Piano-man Purvis (Danny Glover) owns the titular dive in the middle of an autumnal, eternal nowhere South filthy with Robert Johnsons and their attendant crossroads. He's going under with only his best friend Maceo (Charles S. Dutton) and sickly daughter China Doll (one of many black villainesses favoured on Tyra Banks's curiously self-hating "America's Next Top Model", Yaya DaCosta) to bear witness, leading him to make one last stab at saving the joint with an appearance by some phantom guitarist whom no one appears to know by face. That's convenient, because in blows tall, handsome stranger Sonny (Gary Clark Jr.) on a boxcar one day, only to be instantly arrested and put on cotton-picking work detail by the evil pig-knuckle, Pusser-manqué Sheriff (Stacy Keach). With all his bills come due, Purvis finds himself wheeling and dealing in as laconic a way as you can possibly imagine to ensure he has liquor to peddle and a good woman in the kitchen frying up the chicken. Even the music sucks: it's not the blues but that new-fangled rock-and-roll that really drives 'em wild at the Honeydripper–something that touches base with Sayles's interest in the tides of time, although nothing that approaches the auteur's past exhumations of archaeological sites rich with the strata of Americana. His best films seem to begin with someone digging something up; this one begins with two kids noodling around with homemade instruments on their front porch. Idle hands the work of the devil, though I'd only go so far as to say that Honeydripper is inert. We should be so lucky that the devil were anywhere near it.

Ira Sachs borrows Chris Cooper for his Married Life and begins to establish himself as the next American filmmaker with maybe something to say about the middle class. Cooper is married mensch Harry, bound in matrimonial shackles to sexy Pat (Patricia Clarkson), who professes that she's only be able to express love physically. It's the first of a few things in curious tension in the picture as Sachs plays relentlessly, in voiceover and matching shots, with the idea that things are not only not always what they seem, but never what they seem. The trick is that these little deceptions that comprise our lives aren't executed with malice but exist independent of intention. Pat believes what she says, and then for the rest of the time we're with her, we realize that she's wrong about what motivates herself, her husband, her husband's lover (Rachel McAdams), and her husband's best friend (Pierce Brosnan).
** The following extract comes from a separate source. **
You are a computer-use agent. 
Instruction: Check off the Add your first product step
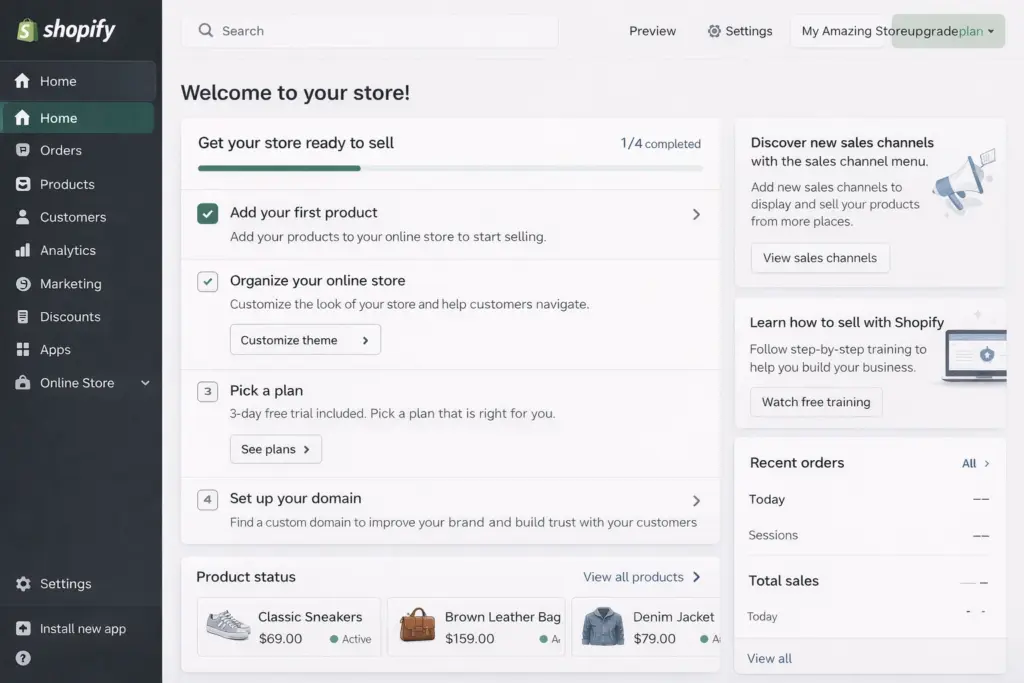click(206, 213)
Everyone's wrong. All the time. And as the film wraps up in exactly the last place it ought to end up, we realize that we're just as stupid-happy as the rest of the clams.

As a follow-up to his sublime Forty Shades of Blue, Married Life couldn't be more different in form (it looks a lot like Todd Haynes's Far From Heaven), yet it feels very similar in function. Both are diaries of the disintegration of illusion, the difference being that Married Life's nihilism is presented as a sly, pitch-black domestic manifesto that's scabrous enough to suggest that if you design your own cage, you'll forget that you're trapped. Cooper and Clarkson are remarkable, it goes without saying, and McAdams is fine, if still having to work off The Family Stone–but the revelation is Brosnan, who reveals himself in this character of a philandering, tortured, uncertain playboy to be an actor of substance and, more gratifyingly, sensitivity. Melodrama done right, see Married Life just for a discovery scene that plays out entirely in Cooper's red-rimmed eyes. What it lacks is the surprise of Forty Shades of Blue–it's Sachs's burden that each of his films, from now on, will bear the weight, at least for me, of heightened expectation. Originally published: March 7, 2008.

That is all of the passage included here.